Keep the pictures out. Restate the entries below word for word.

(Input data begins)

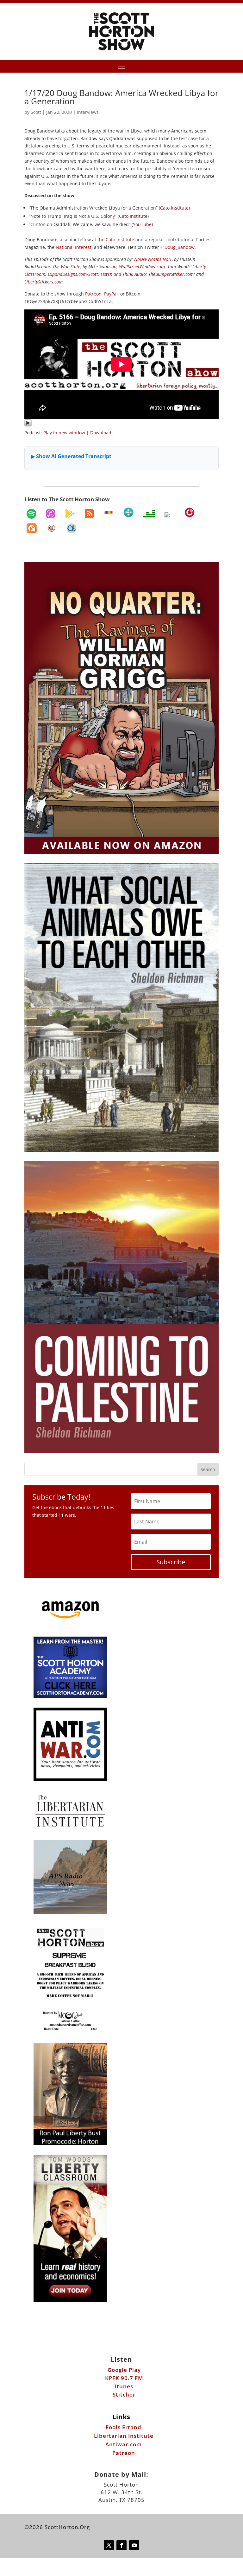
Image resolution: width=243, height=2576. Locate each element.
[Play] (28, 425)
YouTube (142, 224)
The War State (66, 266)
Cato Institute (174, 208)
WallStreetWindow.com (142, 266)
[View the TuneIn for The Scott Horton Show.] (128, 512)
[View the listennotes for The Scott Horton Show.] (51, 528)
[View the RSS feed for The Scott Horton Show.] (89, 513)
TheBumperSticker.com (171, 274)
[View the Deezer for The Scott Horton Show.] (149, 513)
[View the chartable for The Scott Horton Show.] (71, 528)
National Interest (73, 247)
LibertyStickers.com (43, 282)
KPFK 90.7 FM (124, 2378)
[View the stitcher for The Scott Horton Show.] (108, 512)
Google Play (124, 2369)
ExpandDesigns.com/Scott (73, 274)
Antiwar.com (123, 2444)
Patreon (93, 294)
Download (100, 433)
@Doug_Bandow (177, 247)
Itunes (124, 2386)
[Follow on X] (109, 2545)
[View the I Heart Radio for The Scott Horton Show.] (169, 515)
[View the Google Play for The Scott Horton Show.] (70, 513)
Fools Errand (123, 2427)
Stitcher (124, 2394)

(Input data ends)

#### Written reply:
Image resolution: width=243, height=2576. Locate each element.
[Play] (28, 425)
YouTube (142, 224)
The War State (66, 266)
Cato Institute (174, 208)
WallStreetWindow.com (142, 266)
[View the TuneIn for The Scott Horton Show.] (128, 512)
[View the listennotes for The Scott Horton Show.] (51, 528)
[View the RSS feed for The Scott Horton Show.] (89, 513)
TheBumperSticker.com (171, 274)
[View the Deezer for The Scott Horton Show.] (149, 513)
[View the chartable for The Scott Horton Show.] (71, 528)
National Interest (73, 247)
LibertyStickers.com (43, 282)
KPFK 90.7 FM (124, 2378)
[View the stitcher for The Scott Horton Show.] (108, 512)
Google Play (124, 2369)
ExpandDesigns.com/Scott (73, 274)
Antiwar.com (123, 2444)
Patreon (93, 294)
Download (100, 433)
@Doug_Bandow (177, 247)
Itunes (124, 2386)
[Follow on X] (109, 2545)
[View the I Heart Radio for The Scott Horton Show.] (169, 515)
[View the Google Play for The Scott Horton Show.] (70, 513)
Fools Errand (123, 2427)
Stitcher (124, 2394)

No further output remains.